%%

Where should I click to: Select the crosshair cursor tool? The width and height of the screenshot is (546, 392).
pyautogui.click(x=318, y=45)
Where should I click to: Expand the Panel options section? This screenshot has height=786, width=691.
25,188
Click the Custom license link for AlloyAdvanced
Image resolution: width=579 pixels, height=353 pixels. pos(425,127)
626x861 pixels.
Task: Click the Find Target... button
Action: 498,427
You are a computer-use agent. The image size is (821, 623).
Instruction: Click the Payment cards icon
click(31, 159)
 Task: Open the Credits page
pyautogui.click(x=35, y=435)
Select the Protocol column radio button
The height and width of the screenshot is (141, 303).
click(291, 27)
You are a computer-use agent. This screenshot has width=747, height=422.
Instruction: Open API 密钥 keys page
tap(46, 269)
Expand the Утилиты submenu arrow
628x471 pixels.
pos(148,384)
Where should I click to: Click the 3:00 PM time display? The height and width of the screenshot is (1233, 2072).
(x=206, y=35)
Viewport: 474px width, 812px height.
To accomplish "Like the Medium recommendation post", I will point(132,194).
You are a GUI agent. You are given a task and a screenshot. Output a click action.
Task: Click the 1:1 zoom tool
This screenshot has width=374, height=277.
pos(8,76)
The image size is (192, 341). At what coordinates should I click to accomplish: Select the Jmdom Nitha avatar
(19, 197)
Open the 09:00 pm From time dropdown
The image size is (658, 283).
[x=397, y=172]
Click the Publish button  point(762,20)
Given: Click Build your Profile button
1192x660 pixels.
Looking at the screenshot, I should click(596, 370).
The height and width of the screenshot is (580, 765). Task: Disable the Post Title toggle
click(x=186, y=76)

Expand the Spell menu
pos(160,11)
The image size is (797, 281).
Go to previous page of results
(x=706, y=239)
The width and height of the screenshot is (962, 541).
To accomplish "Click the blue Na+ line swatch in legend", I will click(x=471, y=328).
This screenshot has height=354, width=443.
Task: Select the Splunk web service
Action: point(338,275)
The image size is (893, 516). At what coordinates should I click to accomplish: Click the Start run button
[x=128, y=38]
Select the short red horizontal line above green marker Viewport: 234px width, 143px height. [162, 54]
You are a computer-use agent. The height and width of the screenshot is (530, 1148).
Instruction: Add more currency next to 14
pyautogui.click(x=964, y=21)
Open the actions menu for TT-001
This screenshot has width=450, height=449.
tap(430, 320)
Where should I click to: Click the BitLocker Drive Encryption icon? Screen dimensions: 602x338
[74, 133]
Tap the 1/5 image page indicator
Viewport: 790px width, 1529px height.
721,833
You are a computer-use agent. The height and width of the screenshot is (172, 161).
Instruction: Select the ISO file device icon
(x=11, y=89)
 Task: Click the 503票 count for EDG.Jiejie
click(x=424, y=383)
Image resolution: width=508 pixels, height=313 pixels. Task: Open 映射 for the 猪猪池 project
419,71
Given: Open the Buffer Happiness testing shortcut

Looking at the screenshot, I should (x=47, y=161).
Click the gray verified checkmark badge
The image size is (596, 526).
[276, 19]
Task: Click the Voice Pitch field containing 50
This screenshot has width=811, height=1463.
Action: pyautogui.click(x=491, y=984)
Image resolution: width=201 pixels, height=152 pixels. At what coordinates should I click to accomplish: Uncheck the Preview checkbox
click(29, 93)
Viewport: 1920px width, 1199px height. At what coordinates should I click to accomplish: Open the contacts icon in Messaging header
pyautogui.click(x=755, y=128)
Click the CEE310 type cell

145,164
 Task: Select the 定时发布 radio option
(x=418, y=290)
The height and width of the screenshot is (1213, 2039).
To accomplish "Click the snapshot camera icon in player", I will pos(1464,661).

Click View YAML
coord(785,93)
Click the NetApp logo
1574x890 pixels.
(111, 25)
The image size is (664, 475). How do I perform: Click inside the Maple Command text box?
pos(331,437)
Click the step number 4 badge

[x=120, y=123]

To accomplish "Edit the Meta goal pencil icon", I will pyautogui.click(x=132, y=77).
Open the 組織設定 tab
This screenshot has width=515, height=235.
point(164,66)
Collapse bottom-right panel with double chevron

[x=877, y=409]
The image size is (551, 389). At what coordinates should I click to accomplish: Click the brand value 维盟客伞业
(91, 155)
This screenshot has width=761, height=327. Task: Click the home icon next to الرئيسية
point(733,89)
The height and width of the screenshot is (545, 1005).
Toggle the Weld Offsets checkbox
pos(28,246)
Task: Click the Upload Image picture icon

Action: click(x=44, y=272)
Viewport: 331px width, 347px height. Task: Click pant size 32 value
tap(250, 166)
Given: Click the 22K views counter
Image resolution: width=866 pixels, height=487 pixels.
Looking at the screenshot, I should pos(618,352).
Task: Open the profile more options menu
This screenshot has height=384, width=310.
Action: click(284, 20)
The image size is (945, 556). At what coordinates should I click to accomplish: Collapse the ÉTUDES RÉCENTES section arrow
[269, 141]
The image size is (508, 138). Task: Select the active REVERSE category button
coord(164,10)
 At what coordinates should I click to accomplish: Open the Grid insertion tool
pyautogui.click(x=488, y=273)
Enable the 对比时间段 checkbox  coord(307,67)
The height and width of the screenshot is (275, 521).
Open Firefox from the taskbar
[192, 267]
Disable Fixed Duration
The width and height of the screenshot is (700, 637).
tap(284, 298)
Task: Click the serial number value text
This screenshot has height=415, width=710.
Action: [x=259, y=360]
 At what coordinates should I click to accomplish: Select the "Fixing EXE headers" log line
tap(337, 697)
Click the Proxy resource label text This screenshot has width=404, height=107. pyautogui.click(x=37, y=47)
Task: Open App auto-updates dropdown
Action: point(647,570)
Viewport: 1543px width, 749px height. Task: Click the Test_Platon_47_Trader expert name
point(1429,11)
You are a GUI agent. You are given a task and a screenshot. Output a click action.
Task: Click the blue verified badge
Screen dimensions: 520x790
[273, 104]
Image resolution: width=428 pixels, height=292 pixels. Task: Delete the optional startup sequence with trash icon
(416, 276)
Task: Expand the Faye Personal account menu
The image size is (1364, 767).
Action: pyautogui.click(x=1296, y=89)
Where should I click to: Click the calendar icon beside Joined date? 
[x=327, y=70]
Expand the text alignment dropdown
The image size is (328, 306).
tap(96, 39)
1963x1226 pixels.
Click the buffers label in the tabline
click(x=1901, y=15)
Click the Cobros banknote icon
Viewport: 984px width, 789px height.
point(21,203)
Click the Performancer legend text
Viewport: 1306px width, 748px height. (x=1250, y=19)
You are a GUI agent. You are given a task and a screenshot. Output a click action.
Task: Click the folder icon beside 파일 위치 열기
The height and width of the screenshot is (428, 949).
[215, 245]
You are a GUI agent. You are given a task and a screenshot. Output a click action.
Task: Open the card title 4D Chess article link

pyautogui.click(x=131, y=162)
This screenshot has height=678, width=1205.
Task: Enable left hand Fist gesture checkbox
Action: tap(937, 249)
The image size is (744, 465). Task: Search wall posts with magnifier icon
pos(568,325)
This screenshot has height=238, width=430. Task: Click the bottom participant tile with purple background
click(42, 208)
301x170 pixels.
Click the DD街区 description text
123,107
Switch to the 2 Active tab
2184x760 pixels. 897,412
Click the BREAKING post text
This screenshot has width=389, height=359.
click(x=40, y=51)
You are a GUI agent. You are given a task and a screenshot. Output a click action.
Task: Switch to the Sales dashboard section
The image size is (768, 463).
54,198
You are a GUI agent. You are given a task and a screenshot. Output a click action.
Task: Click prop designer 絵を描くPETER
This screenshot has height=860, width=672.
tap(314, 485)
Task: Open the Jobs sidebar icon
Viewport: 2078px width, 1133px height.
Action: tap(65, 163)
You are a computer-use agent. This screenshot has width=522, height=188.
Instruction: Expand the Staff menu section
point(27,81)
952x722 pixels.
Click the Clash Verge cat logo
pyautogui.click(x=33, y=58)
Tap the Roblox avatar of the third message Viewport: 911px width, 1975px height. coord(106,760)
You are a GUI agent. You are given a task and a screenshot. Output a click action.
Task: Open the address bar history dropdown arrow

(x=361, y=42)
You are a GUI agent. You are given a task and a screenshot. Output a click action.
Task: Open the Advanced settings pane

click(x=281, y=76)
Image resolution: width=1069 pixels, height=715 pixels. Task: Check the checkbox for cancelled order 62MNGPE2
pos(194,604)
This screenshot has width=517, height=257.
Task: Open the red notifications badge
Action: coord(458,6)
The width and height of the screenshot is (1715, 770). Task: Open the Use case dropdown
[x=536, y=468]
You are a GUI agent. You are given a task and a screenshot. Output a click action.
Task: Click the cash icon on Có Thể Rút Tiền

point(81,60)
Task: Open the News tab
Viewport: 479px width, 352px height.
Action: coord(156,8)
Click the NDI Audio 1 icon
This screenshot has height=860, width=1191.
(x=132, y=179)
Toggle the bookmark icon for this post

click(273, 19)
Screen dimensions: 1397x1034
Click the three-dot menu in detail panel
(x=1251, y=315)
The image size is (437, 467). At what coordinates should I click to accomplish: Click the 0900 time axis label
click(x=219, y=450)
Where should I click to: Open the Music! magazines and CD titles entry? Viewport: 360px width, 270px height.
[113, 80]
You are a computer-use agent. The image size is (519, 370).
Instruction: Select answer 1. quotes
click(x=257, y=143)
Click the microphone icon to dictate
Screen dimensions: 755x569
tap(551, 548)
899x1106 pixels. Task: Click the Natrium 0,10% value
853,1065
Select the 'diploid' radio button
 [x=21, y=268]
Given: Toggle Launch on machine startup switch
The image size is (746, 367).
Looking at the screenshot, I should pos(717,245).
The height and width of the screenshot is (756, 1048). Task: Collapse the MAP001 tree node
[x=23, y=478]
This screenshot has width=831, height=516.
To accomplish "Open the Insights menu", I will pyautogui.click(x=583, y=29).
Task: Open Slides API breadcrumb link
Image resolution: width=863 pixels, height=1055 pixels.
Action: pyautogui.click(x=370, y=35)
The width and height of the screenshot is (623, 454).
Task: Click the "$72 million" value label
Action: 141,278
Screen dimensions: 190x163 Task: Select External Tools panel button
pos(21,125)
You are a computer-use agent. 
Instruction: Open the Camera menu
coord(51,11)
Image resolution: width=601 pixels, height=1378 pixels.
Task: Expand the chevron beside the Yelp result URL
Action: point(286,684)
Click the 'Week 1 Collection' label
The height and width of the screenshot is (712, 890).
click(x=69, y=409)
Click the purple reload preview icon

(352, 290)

%%

» **Job**:
Rewrite the records from the start through the line that contains "click(291, 27)", replacing "Credits" with "Billing" and leaving all else unchanged.

» **Exercise output**:
Where should I click to: Select the crosshair cursor tool? The width and height of the screenshot is (546, 392).
pyautogui.click(x=318, y=45)
Where should I click to: Expand the Panel options section? This screenshot has height=786, width=691.
25,188
Click the Custom license link for AlloyAdvanced
Image resolution: width=579 pixels, height=353 pixels. pos(425,127)
626x861 pixels.
Task: Click the Find Target... button
Action: 498,427
You are a computer-use agent. The image size is (821, 623).
Instruction: Click the Payment cards icon
click(31, 159)
 Task: Open the Billing page
pyautogui.click(x=35, y=435)
Select the Protocol column radio button
The height and width of the screenshot is (141, 303).
click(291, 27)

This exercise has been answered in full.